> _Requirements_
Return every line of the data below unchanged, in the same order.

> _Information provided_
#####
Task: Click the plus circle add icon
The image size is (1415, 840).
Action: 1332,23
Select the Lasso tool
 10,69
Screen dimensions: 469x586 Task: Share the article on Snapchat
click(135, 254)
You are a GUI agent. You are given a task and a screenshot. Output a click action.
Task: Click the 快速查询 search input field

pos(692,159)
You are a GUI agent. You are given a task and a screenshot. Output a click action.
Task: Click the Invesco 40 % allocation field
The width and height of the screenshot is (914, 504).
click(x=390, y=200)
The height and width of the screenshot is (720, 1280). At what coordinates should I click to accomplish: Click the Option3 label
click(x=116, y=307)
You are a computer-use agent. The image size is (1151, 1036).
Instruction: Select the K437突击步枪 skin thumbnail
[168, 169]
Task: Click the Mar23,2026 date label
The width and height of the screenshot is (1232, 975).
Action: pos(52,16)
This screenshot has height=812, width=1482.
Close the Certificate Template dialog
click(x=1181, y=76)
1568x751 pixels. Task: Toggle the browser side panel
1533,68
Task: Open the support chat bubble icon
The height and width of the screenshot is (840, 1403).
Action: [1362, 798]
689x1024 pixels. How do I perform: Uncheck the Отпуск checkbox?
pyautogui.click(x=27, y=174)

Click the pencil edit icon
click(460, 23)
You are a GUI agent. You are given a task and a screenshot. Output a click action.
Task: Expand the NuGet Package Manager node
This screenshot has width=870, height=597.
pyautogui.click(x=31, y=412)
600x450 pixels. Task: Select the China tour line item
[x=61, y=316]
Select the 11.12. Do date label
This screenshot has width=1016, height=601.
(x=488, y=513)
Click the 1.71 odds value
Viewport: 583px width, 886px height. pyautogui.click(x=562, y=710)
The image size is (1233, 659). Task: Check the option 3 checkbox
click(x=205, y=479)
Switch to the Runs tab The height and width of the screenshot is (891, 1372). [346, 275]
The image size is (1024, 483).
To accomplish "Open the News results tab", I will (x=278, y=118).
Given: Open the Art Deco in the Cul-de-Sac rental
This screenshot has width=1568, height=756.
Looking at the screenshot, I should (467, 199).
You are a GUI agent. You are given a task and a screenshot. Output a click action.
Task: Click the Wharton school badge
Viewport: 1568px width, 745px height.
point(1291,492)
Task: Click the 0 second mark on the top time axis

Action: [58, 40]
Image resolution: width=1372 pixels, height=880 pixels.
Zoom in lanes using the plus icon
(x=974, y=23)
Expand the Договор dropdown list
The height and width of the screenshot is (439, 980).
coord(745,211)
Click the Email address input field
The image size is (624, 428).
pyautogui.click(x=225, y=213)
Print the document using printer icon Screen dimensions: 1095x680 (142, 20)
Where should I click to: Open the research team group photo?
#####
> _Solution for this task_
Task: Click the plus circle add icon
The image size is (1415, 840).
Action: 1332,23
Select the Lasso tool
 10,69
Screen dimensions: 469x586 Task: Share the article on Snapchat
click(135, 254)
You are a GUI agent. You are given a task and a screenshot. Output a click action.
Task: Click the 快速查询 search input field

pos(692,159)
You are a GUI agent. You are given a task and a screenshot. Output a click action.
Task: Click the Invesco 40 % allocation field
The width and height of the screenshot is (914, 504).
click(x=390, y=200)
The height and width of the screenshot is (720, 1280). At what coordinates should I click to accomplish: Click the Option3 label
click(x=116, y=307)
You are a computer-use agent. The image size is (1151, 1036).
Instruction: Select the K437突击步枪 skin thumbnail
[168, 169]
Task: Click the Mar23,2026 date label
The width and height of the screenshot is (1232, 975).
Action: pos(52,16)
This screenshot has height=812, width=1482.
Close the Certificate Template dialog
click(x=1181, y=76)
1568x751 pixels. Task: Toggle the browser side panel
1533,68
Task: Open the support chat bubble icon
The height and width of the screenshot is (840, 1403).
Action: [1362, 798]
689x1024 pixels. How do I perform: Uncheck the Отпуск checkbox?
pyautogui.click(x=27, y=174)

Click the pencil edit icon
click(460, 23)
You are a GUI agent. You are given a task and a screenshot. Output a click action.
Task: Expand the NuGet Package Manager node
This screenshot has width=870, height=597.
pyautogui.click(x=31, y=412)
600x450 pixels. Task: Select the China tour line item
[x=61, y=316]
Select the 11.12. Do date label
This screenshot has width=1016, height=601.
(x=488, y=513)
Click the 1.71 odds value
Viewport: 583px width, 886px height. pyautogui.click(x=562, y=710)
The image size is (1233, 659). Task: Check the option 3 checkbox
click(x=205, y=479)
Switch to the Runs tab The height and width of the screenshot is (891, 1372). [346, 275]
The image size is (1024, 483).
To accomplish "Open the News results tab", I will (x=278, y=118).
Given: Open the Art Deco in the Cul-de-Sac rental
This screenshot has width=1568, height=756.
Looking at the screenshot, I should (467, 199).
You are a GUI agent. You are given a task and a screenshot. Output a click action.
Task: Click the Wharton school badge
Viewport: 1568px width, 745px height.
point(1291,492)
Task: Click the 0 second mark on the top time axis

Action: [58, 40]
Image resolution: width=1372 pixels, height=880 pixels.
Zoom in lanes using the plus icon
(x=974, y=23)
Expand the Договор dropdown list
The height and width of the screenshot is (439, 980).
coord(745,211)
Click the Email address input field
The image size is (624, 428).
pyautogui.click(x=225, y=213)
Print the document using printer icon Screen dimensions: 1095x680 (142, 20)
Where should I click to: Open the research team group photo?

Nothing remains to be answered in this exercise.